Abstract

The regulation of controlling shareholder related-party transactions is one of corporate law’s animating concerns. In the seminal MFW case, the Delaware Supreme Court adopted a solution that incentivizes the corporation to seek prior approval from both an independent director committee and a majority of minority shareholders. The “MFW framework” regards the endorsement of two independent corporate organs as an adequate defense against the dangers of self-dealing. While this holding was rendered in the context of a freezeout transaction, a recent Chancery Court decision extends the apparent protections of the MFW framework to apply to non-freezeouts as well. This Article explains why the Chancery Court’s innovation will not achieve the desired result. Subjecting a transaction to the MFW framework is a voluntary decision. Transaction planners will willingly traverse this path if the benefits outweigh the loss in deal certainty and attendant costs. When almost every freezeout is challenged in court, the voluntary application of the MFW framework is the logical outcome. The calculus in the non-freezeout context leads to a different result. Non-freezeouts must be challenged by a derivative lawsuit. The procedural hurdles inherent in the derivative mechanism affect both the demand for the MFW framework and the incentive to comply.
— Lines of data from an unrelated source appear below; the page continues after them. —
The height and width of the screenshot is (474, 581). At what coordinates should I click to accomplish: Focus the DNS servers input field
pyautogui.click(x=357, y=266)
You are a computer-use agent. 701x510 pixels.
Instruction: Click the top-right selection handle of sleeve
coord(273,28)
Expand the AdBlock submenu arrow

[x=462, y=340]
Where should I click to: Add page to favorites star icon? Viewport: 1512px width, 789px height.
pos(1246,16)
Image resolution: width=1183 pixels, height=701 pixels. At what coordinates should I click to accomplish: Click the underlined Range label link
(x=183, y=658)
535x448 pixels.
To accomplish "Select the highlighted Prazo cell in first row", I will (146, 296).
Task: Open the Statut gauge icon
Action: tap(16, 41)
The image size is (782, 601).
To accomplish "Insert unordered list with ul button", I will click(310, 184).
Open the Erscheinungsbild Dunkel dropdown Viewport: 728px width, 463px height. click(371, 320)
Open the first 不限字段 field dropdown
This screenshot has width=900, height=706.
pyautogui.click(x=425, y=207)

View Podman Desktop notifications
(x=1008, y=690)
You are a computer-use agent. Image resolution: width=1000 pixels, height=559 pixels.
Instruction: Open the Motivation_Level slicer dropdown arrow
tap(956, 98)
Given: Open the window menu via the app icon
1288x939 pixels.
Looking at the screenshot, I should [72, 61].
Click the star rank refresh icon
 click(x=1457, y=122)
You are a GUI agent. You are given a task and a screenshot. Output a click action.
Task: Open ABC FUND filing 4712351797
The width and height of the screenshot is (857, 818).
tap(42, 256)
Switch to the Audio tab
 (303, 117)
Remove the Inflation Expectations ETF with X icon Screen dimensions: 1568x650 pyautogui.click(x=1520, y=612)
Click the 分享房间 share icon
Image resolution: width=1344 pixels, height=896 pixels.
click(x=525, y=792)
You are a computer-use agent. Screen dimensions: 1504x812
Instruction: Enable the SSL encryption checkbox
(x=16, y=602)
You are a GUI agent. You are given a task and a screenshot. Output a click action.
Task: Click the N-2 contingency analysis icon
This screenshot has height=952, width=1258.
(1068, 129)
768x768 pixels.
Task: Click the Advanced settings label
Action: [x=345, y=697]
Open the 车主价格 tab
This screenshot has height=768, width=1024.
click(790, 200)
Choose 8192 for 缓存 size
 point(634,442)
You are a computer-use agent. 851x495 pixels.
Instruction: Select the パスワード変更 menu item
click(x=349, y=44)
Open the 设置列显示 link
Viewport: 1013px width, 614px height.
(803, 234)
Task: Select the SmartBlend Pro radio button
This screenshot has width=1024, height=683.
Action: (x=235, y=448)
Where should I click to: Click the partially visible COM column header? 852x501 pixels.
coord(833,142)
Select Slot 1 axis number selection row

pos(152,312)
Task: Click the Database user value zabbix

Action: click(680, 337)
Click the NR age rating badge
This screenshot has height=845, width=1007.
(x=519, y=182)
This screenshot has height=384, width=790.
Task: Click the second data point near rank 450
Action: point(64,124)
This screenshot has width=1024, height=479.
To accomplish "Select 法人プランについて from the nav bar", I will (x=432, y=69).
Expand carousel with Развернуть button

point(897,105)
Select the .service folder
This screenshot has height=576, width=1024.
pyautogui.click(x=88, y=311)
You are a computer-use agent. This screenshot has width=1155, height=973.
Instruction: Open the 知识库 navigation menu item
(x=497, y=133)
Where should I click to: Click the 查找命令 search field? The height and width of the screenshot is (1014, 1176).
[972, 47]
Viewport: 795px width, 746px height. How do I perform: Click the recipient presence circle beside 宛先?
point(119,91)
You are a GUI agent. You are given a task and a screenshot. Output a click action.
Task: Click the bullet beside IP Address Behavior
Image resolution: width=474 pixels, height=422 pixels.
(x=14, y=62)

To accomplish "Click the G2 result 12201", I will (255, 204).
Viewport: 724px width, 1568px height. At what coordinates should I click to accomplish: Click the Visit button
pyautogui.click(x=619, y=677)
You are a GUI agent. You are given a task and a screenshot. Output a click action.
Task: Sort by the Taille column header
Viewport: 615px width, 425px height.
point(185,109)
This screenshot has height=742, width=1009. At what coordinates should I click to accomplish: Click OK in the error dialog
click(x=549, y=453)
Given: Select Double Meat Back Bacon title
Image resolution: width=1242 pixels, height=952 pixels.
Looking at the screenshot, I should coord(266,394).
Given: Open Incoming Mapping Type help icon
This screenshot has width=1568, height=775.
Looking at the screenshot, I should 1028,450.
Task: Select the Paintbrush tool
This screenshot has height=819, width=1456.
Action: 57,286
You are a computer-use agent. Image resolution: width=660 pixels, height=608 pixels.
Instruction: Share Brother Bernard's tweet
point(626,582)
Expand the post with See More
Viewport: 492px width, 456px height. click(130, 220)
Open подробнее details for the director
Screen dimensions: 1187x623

Without a tangible threat of a lawsuit to coax voluntary compliance in the non-freezeout setting, transaction planners have nothing to gain by subjecting the deal to the double approval gauntlet. This Article’s analysis reveals an enforcement gap at a large swath of self-dealing transactions. Recent high-profile litigation (Oracle’s acquisition of NetSuite, Tesla’s acquisition of SolarCity, CBS’ continued compensation to an apparently incapacitated controller) exposes questionable adherence to the MFW framework for obviously conflicted non-freezeout transactions. The paucity of derivative lawsuits foretells a troubling fate for similar transactions at less enticing litigation targets. Worse yet, the superficial step towards improved minority shareholder protection stifles the discussion on additional reform. Note - this Article is accepted for publication in the American Business Law Journal.